Горизонты исторической нарратологии | страница 67



. Активная позиция «домысливания» – своего рода условие адекватного восприятия таких нарративов. Так, авторская интенция Набокова, обратившегося к фигуре ненадежного нарратора в «Лолите», «заключается в приобщении читателя посредством самой структуры своего текста к активному домысливанию кроющихся в нем потенций»[128]. Однако позиция ненадежного нарратора – это крайняя степень модальности мнения. Встречаются и более мягкие ее проявления.

Две другие риторические модальности – убеждения и постигания – соотносимы с промежуточной (между знанием и мнением) позицией «причастной вненаходимости» (Бахтин), обеспечивающей более широкий смысловой горизонт нарратора, чем любого непосредственного участника событий. Глубинное различие этих модальностей состоит в монологической ценностной монополии нарратора убежденного и убеждающего, с одной стороны, и в диалогической открытости позиции нарратора постигающего и вовлекающего в постижение – с другой.

Убеждение – содержание сознания, не подлежащее ни сомнению, ни верификации (только аргументированию как опровержению ложных мнений). Субъективная ценность убеждения (верования) в его ментальной прочности, неоспоримости: оно обладает для верующего сознания неопровержимостью абсолютной истины. Нарратив убеждения ценностно пристрастен (излагающий историю не только свидетельствует, он – судит), но личностно не персонифицирован (пророк говорит не от себя лично). Убежденный нарратор рассказывает так, а не иначе не по прихоти своей, а поскольку иначе рассказывать – неправильно. Адресату при этом отводится относительно пассивная позиция регулятивного восприятия, нацеленного на поучительность чтения или слушания, на извлечение «урока».

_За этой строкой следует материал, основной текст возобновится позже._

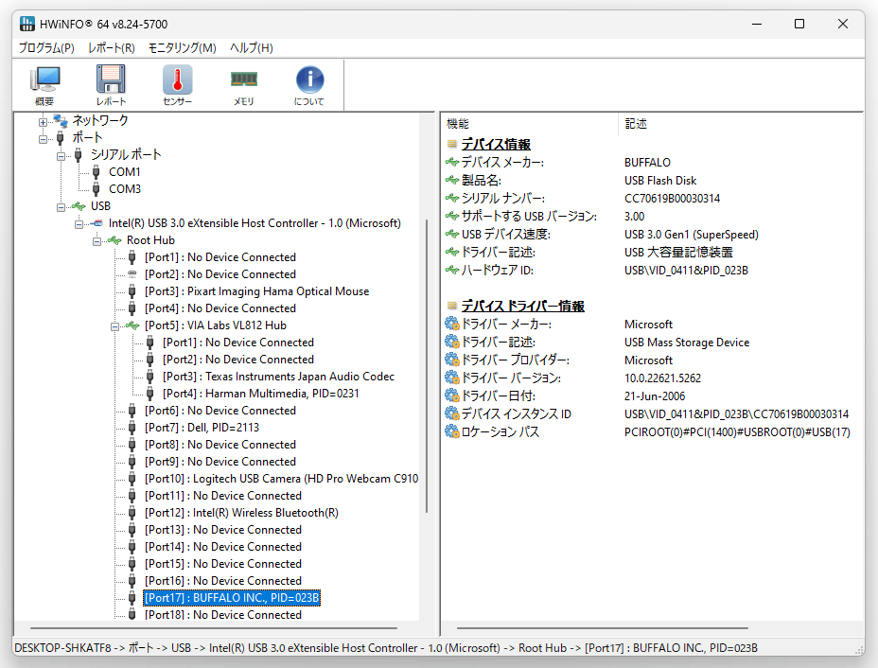Viewport: 878px width, 668px height.
Task: Expand the ネットワーク tree node
Action: click(x=44, y=121)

Такова нарративная модальность «Войны и мира» и большинства произведений Толстого. Именно она побудила Бахтина именовать романы Толстого «монологическими», несмотря на сложные и искусно выписанные диалоги персонажей. Чеховские персонажи нередко высказываются в модальности убеждения. В этой модальности выдержан, например, рассказ Ивана Иваныча о своем брате в «Крыжовнике». Однако основной нарратор в зрелых рассказах Чехова никогда не повествует убежденно.

Солидарное сопряжение двух активных позиций – нарратора и адресата – устанавливается модальностью постигания. В отличие от знания постигание интенционально (оно всегда – чье-то индивидуальное понимание, зависимое от понимающего сознания). В отличие от убеждения постигание относительно (это всегда лишь чья-то «правда» о предмете понимания, а не окончательная истина). В отличие от мнения постигание не субъективно, оно – интерсубъективно, оно подлежит диалогической верификации во встрече с другим ментальным субъектом: предполагает установку на то, чтобы сделать содержание своего сознания актуальным и для другого сознания. Тогда как содержание знания реально и без адресата, содержание мнения – ирреально, а убеждения – сверхреально; эти три компетенции в другом сознании, можно сказать, не нуждаются.